However well you think you know the wines of a region there’s always another surprise out there waiting to make you fall off your chair, and that’s the real reason that I do this strange, ridiculous, arduous and fantastic job. As those of you who follow me on twitter (@PigottRiesling) already know, last weekend I was in the Finger Lakes (FLX) on a Top Secret mission, and this involved exactly zero wine tasting. After I arrived on Friday afternoon, I had to concentrate on that mission to the exclusion of all else, and thankfully it appears to have been successful. All will be revealed when I know if that impression turns out to be correct. When I’d done all I could, I realized that there were a couple of hours “free”, so I headed out to Red Tail Ridge winery between Geneva and Penn Yan on the western bank of Seneca Lake. I’d already tasted a couple of good wines from this producer, but I hadn’t got a clear picture of the winery and its products, because the time interval between those experiences had been rather large. In my experience, this always makes it difficult to come to a conclusion, so there was no substitute for tasting a long row of the wines in all one go at some point; better sooner than later.

At 3pm on Saturday afternoon the Red Tail Ridge tasting room was hopping and I was lucky they could fit me in at one of the three tasting tables. I was already impressed by the 2013 “Sans” unoaked Chardonnay and the barrel fermented Chardonnays, which are both very honest and well made wines with far better balance than a slew of the competitors from the West Coast. Then, when I got to the Rieslings they figured out who I am and suddenly there was the winemaker Nancy Irelan (pictured above with her husband Mike). Together we tasted the 7 different (!) Rieslings ranging from properly dry up to dessert and they were all pristine, aromatic and elegant.

How many FLX winemakers are equally talented at making dry Riesling as making sweet wines from my favorite grape? Very few and Fred Merwarth of Hermann J. Wiemer heads that short list, which means that Nancy is in the very best company! How does the California native who founded this winery just a decade ago do that? Attitude and attention to detail are the answers, I think. As she told me, “drinking a glass of wine should be seamless. It shouldn’t interrupt the conversation or anything else you’re doing.” Note Nancy’s omission of the obsessive-compulsive, pseudo-science of wine pairings and her mention of that old-fashioned analog activity, conversation.
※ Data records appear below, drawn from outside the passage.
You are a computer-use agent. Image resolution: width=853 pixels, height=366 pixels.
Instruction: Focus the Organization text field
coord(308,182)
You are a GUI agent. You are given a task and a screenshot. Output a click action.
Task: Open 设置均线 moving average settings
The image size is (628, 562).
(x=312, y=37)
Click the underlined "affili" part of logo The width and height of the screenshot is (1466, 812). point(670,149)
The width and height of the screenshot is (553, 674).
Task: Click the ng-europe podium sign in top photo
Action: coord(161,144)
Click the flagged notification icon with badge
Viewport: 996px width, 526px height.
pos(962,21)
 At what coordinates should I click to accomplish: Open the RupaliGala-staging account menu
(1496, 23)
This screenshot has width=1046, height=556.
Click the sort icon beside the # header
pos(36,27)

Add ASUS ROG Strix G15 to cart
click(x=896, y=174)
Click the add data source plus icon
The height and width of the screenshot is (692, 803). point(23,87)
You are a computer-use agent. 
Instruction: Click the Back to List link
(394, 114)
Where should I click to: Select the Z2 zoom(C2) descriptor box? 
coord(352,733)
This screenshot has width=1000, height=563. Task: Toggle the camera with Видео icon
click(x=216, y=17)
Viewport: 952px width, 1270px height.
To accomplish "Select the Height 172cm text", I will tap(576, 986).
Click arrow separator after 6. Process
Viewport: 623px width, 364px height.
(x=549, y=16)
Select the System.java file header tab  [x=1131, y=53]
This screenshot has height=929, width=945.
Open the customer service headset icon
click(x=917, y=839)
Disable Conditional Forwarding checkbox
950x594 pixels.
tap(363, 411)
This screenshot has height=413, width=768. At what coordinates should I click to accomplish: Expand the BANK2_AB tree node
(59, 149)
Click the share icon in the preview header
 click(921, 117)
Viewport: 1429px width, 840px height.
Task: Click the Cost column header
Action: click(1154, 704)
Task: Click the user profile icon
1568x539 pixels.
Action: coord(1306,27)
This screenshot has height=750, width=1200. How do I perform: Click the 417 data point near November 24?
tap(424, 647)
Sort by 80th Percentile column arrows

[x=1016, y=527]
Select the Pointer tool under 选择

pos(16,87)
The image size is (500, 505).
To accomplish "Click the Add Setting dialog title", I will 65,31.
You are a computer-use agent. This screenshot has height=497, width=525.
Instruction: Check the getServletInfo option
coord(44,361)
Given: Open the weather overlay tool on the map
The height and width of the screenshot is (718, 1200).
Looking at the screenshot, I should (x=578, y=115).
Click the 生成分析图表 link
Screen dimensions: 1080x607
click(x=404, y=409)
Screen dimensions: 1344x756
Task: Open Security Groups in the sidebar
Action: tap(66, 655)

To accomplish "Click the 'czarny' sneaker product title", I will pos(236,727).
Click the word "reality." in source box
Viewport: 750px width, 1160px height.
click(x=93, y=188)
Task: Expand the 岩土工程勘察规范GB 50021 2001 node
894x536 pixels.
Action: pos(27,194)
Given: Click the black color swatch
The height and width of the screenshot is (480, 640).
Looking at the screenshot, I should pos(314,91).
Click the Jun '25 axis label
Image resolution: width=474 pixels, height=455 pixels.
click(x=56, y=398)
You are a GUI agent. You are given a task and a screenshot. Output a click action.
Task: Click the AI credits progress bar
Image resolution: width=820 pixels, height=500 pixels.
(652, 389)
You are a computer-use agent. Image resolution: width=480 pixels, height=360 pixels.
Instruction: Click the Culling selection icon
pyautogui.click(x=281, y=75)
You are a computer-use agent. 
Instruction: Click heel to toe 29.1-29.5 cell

Then she poured the 2012 Pinot Noir and 2012 Blaufränkisch, which were two of the most expressive and polished red wines I ever tasted from the FLX. There were no green aromas in either of these wines, no edgy tannins (Blaufränkisch easily gets those in regions as cool as this), no inkiness or chewiness due to over-extraction (frequent Pinot Noir problems in this region) that distracted from the positive aromas and flavors, much less excessive oak masking those things. Red winemakers of the FLX please take note that this is your stairway to red wine heaven; forget power, go for balance and fragrance!

On top of this, Red Tail Ridge is the most energy-efficent winery I ever saw (I mean anywhere on Planet Wine), exclusively using geothermal energy. The investment in that technology was considerable, which requires a leap of faith that few are willing to make, but the payback can be enormous. This system paid for itself in just two and a half years and the monthly energy costs for the cellar are below $500. That’s something not only the local wine industry could learn from.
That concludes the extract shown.